[What you should do]: Give back every record that follows, exactly as written.

[Material supplied]:
[Start of Attachment]

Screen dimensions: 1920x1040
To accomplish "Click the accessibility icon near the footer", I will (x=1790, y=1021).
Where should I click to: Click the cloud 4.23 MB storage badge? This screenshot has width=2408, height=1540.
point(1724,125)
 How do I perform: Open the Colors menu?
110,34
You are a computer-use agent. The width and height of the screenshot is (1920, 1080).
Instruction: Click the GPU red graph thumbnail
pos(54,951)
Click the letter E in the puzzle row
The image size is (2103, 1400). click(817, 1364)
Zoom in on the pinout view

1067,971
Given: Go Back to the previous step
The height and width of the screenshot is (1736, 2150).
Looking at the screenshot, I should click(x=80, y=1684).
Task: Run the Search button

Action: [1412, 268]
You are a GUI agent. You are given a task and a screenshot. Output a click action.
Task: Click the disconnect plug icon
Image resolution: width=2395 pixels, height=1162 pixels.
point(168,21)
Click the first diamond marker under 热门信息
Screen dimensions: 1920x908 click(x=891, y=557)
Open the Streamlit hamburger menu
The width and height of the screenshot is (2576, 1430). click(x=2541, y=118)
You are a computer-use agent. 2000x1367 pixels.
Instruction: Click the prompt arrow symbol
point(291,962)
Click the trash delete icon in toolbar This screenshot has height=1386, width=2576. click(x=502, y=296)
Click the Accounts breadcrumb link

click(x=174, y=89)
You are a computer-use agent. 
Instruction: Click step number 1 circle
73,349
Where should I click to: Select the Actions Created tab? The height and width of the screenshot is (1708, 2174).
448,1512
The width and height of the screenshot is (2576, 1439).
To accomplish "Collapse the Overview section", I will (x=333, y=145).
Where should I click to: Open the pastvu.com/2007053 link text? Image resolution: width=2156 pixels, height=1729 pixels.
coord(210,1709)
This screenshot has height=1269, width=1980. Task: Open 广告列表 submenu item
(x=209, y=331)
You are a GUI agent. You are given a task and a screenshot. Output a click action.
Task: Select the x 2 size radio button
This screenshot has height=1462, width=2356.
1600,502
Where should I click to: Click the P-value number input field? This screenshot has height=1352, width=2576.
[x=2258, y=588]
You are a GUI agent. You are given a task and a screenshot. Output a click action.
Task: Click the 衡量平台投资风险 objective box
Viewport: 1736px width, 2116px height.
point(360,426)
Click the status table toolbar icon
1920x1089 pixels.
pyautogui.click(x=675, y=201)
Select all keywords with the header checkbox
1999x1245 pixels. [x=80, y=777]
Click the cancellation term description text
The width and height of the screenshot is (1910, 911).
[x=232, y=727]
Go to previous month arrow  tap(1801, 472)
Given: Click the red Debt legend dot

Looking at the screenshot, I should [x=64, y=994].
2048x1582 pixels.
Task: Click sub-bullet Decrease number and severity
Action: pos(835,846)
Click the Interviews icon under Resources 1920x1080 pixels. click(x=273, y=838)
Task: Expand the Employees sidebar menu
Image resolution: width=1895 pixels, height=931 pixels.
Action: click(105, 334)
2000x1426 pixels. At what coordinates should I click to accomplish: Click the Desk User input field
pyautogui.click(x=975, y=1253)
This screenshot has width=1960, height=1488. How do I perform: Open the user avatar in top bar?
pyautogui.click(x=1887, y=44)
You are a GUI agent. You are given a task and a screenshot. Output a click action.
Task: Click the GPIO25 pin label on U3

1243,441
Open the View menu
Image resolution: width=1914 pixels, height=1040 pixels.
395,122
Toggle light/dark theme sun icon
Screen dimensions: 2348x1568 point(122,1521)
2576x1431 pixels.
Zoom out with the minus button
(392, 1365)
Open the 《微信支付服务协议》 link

[End of Attachment]

[Result of this task]:
Screen dimensions: 1920x1040
To accomplish "Click the accessibility icon near the footer", I will (x=1790, y=1021).
Where should I click to: Click the cloud 4.23 MB storage badge? This screenshot has width=2408, height=1540.
point(1724,125)
 How do I perform: Open the Colors menu?
110,34
You are a computer-use agent. The width and height of the screenshot is (1920, 1080).
Instruction: Click the GPU red graph thumbnail
pos(54,951)
Click the letter E in the puzzle row
The image size is (2103, 1400). click(817, 1364)
Zoom in on the pinout view

1067,971
Given: Go Back to the previous step
The height and width of the screenshot is (1736, 2150).
Looking at the screenshot, I should click(x=80, y=1684).
Task: Run the Search button

Action: [1412, 268]
You are a GUI agent. You are given a task and a screenshot. Output a click action.
Task: Click the disconnect plug icon
Image resolution: width=2395 pixels, height=1162 pixels.
point(168,21)
Click the first diamond marker under 热门信息
Screen dimensions: 1920x908 click(x=891, y=557)
Open the Streamlit hamburger menu
The width and height of the screenshot is (2576, 1430). click(x=2541, y=118)
You are a computer-use agent. 2000x1367 pixels.
Instruction: Click the prompt arrow symbol
point(291,962)
Click the trash delete icon in toolbar This screenshot has height=1386, width=2576. click(x=502, y=296)
Click the Accounts breadcrumb link

click(x=174, y=89)
You are a computer-use agent. 
Instruction: Click step number 1 circle
73,349
Where should I click to: Select the Actions Created tab? The height and width of the screenshot is (1708, 2174).
448,1512
The width and height of the screenshot is (2576, 1439).
To accomplish "Collapse the Overview section", I will (x=333, y=145).
Where should I click to: Open the pastvu.com/2007053 link text? Image resolution: width=2156 pixels, height=1729 pixels.
coord(210,1709)
This screenshot has height=1269, width=1980. Task: Open 广告列表 submenu item
(x=209, y=331)
You are a GUI agent. You are given a task and a screenshot. Output a click action.
Task: Select the x 2 size radio button
This screenshot has height=1462, width=2356.
1600,502
Where should I click to: Click the P-value number input field? This screenshot has height=1352, width=2576.
[x=2258, y=588]
You are a GUI agent. You are given a task and a screenshot. Output a click action.
Task: Click the 衡量平台投资风险 objective box
Viewport: 1736px width, 2116px height.
point(360,426)
Click the status table toolbar icon
1920x1089 pixels.
pyautogui.click(x=675, y=201)
Select all keywords with the header checkbox
1999x1245 pixels. [x=80, y=777]
Click the cancellation term description text
The width and height of the screenshot is (1910, 911).
[x=232, y=727]
Go to previous month arrow  tap(1801, 472)
Given: Click the red Debt legend dot

Looking at the screenshot, I should [x=64, y=994].
2048x1582 pixels.
Task: Click sub-bullet Decrease number and severity
Action: pos(835,846)
Click the Interviews icon under Resources 1920x1080 pixels. click(x=273, y=838)
Task: Expand the Employees sidebar menu
Image resolution: width=1895 pixels, height=931 pixels.
Action: click(105, 334)
2000x1426 pixels. At what coordinates should I click to accomplish: Click the Desk User input field
pyautogui.click(x=975, y=1253)
This screenshot has width=1960, height=1488. How do I perform: Open the user avatar in top bar?
pyautogui.click(x=1887, y=44)
You are a GUI agent. You are given a task and a screenshot. Output a click action.
Task: Click the GPIO25 pin label on U3

1243,441
Open the View menu
Image resolution: width=1914 pixels, height=1040 pixels.
395,122
Toggle light/dark theme sun icon
Screen dimensions: 2348x1568 point(122,1521)
2576x1431 pixels.
Zoom out with the minus button
(392, 1365)
Open the 《微信支付服务协议》 link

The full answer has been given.